(Stored data)
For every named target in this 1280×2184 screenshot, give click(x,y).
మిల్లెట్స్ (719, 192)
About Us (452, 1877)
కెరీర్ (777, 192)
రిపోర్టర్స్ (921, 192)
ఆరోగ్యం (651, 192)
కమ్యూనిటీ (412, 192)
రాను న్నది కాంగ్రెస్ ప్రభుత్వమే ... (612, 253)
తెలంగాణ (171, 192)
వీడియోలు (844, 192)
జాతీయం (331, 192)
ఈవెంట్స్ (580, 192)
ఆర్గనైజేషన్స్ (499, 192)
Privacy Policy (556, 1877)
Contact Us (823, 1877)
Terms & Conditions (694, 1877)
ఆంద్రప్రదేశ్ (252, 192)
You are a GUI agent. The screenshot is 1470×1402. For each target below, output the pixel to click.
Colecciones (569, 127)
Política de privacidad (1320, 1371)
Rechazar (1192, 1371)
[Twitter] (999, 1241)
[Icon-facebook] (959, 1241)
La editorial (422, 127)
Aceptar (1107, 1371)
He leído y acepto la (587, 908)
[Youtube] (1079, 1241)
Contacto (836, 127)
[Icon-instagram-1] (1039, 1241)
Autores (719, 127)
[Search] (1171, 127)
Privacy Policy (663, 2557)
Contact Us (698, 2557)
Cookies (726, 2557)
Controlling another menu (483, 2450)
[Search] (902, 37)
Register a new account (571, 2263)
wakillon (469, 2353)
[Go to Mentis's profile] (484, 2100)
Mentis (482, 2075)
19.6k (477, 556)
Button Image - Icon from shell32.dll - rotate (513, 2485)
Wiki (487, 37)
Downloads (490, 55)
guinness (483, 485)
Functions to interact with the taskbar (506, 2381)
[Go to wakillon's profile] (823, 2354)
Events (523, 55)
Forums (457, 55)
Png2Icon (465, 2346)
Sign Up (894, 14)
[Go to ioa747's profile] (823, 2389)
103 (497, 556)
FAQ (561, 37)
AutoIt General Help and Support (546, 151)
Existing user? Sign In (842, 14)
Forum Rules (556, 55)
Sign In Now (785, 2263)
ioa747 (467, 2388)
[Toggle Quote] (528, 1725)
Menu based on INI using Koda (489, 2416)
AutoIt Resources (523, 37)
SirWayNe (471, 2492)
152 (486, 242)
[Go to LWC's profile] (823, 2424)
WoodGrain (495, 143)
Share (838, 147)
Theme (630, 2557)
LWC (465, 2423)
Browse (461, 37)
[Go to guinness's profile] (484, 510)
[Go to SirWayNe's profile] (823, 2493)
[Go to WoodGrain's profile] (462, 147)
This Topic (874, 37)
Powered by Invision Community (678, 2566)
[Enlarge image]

### INSTRUCTIONS TO FOLLOW
Once you reach the line with "Events (523, 55)" in the data above, copy it and every line after it exactly, up to and including the line with "[Go to WoodGrain's profile] (462, 147)".

### RESULT
Events (523, 55)
Forums (457, 55)
Png2Icon (465, 2346)
Sign Up (894, 14)
[Go to ioa747's profile] (823, 2389)
103 (497, 556)
FAQ (561, 37)
AutoIt General Help and Support (546, 151)
Existing user? Sign In (842, 14)
Forum Rules (556, 55)
Sign In Now (785, 2263)
ioa747 (467, 2388)
[Toggle Quote] (528, 1725)
Menu based on INI using Koda (489, 2416)
AutoIt Resources (523, 37)
SirWayNe (471, 2492)
152 (486, 242)
[Go to LWC's profile] (823, 2424)
WoodGrain (495, 143)
Share (838, 147)
Theme (630, 2557)
LWC (465, 2423)
Browse (461, 37)
[Go to guinness's profile] (484, 510)
[Go to SirWayNe's profile] (823, 2493)
[Go to WoodGrain's profile] (462, 147)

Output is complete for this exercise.